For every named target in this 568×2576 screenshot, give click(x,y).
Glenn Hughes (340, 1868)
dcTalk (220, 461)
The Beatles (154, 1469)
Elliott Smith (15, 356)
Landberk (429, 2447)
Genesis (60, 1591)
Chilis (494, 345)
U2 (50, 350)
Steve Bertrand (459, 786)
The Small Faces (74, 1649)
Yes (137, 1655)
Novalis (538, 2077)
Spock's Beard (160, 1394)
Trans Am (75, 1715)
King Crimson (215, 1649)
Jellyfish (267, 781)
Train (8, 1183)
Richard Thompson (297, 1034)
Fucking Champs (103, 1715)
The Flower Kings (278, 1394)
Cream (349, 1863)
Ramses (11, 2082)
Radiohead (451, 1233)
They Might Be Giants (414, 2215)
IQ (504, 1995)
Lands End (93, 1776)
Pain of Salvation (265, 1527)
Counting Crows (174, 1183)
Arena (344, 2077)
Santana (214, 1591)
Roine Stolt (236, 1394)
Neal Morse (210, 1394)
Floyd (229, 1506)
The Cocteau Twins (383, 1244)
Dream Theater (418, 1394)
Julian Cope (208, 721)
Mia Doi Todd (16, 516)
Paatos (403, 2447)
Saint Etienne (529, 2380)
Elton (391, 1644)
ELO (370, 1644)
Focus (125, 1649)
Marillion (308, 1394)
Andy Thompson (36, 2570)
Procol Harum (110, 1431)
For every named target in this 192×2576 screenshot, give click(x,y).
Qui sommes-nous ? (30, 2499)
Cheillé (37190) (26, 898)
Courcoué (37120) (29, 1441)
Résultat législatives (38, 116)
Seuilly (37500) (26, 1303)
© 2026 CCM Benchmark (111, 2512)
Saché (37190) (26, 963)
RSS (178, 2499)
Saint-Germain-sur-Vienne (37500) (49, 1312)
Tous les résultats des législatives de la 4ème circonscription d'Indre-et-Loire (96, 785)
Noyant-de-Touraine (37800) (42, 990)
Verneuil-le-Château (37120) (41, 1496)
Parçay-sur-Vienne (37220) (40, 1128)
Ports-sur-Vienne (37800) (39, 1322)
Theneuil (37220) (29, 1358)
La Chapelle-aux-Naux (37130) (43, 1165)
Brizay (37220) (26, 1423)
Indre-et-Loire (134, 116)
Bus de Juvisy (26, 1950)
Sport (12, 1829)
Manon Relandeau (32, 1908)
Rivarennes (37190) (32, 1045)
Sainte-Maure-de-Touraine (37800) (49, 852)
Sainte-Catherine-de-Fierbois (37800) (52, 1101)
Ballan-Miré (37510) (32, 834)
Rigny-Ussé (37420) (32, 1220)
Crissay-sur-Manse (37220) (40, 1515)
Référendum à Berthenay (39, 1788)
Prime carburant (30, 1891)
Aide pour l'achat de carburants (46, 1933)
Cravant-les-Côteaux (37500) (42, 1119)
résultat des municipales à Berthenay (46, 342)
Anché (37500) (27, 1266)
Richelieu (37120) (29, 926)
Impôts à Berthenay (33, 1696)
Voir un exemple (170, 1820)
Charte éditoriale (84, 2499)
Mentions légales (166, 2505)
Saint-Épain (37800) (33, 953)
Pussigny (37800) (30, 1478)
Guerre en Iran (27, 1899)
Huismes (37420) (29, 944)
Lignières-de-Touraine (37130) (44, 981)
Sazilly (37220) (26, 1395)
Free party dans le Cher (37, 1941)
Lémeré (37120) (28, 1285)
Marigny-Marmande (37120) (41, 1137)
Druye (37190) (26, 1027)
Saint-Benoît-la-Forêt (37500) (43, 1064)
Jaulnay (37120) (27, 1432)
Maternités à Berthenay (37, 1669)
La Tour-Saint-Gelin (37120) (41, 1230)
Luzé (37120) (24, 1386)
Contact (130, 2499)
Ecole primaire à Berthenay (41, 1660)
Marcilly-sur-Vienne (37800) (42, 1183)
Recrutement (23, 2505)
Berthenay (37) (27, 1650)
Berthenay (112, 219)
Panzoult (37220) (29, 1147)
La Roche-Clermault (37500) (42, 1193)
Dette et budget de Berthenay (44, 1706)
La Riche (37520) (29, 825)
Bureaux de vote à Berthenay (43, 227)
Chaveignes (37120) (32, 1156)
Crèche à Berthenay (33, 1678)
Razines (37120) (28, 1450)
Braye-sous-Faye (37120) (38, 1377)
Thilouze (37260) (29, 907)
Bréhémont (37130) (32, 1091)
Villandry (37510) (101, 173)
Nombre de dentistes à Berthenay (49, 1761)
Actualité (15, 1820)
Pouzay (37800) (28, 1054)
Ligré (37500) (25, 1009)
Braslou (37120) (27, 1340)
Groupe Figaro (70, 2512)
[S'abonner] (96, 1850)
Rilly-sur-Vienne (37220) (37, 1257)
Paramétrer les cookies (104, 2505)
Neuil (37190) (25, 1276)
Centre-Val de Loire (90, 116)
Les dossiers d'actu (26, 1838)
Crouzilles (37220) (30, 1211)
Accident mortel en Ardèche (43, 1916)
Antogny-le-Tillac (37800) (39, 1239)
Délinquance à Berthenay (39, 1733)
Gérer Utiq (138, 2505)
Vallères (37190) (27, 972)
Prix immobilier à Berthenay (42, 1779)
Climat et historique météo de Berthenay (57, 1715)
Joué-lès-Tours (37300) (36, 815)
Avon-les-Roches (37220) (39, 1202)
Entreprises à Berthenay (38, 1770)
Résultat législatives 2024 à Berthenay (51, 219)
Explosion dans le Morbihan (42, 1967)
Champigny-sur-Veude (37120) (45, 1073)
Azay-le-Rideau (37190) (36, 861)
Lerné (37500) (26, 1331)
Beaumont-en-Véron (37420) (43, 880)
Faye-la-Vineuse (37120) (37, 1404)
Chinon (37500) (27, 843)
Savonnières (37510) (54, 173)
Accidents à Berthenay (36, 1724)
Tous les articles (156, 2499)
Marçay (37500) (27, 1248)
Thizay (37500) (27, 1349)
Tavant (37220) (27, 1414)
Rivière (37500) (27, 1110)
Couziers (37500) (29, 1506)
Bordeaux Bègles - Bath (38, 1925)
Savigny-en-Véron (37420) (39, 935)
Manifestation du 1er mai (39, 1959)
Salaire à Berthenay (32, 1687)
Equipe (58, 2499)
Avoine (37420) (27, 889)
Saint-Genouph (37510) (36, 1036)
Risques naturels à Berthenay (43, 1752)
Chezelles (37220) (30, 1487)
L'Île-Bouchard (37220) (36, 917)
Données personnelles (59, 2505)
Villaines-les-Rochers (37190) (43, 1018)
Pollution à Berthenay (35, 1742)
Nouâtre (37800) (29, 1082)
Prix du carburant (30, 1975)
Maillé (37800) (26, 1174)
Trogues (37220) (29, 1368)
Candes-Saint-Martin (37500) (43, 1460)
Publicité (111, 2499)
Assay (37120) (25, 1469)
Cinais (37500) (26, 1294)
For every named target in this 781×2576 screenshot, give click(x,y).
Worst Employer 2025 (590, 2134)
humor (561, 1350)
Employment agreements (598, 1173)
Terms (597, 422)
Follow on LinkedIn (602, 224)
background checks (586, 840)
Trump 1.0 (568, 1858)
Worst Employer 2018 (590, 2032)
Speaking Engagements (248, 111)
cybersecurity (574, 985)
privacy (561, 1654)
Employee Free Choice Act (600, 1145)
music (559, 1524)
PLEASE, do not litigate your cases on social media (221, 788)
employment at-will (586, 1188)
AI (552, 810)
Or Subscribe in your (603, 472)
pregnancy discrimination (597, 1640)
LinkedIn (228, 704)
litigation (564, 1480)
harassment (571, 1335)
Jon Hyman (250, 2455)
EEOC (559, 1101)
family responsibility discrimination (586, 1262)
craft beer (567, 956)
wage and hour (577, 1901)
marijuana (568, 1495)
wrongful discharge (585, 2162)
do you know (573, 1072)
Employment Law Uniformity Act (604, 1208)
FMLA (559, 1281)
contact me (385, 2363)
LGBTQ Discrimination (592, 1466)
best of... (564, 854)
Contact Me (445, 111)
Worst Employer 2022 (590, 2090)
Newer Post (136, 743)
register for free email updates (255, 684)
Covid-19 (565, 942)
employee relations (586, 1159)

● **To do**
Go to the line in the material above that contains "Accidents à Berthenay (36, 1724)" and copy exactly from there through the line that contains "Manifestation du 1er mai (39, 1959)", stopping after it.

● **Answer area**
Accidents à Berthenay (36, 1724)
Tous les articles (156, 2499)
Marçay (37500) (27, 1248)
Thizay (37500) (27, 1349)
Tavant (37220) (27, 1414)
Rivière (37500) (27, 1110)
Couziers (37500) (29, 1506)
Bordeaux Bègles - Bath (38, 1925)
Savigny-en-Véron (37420) (39, 935)
Manifestation du 1er mai (39, 1959)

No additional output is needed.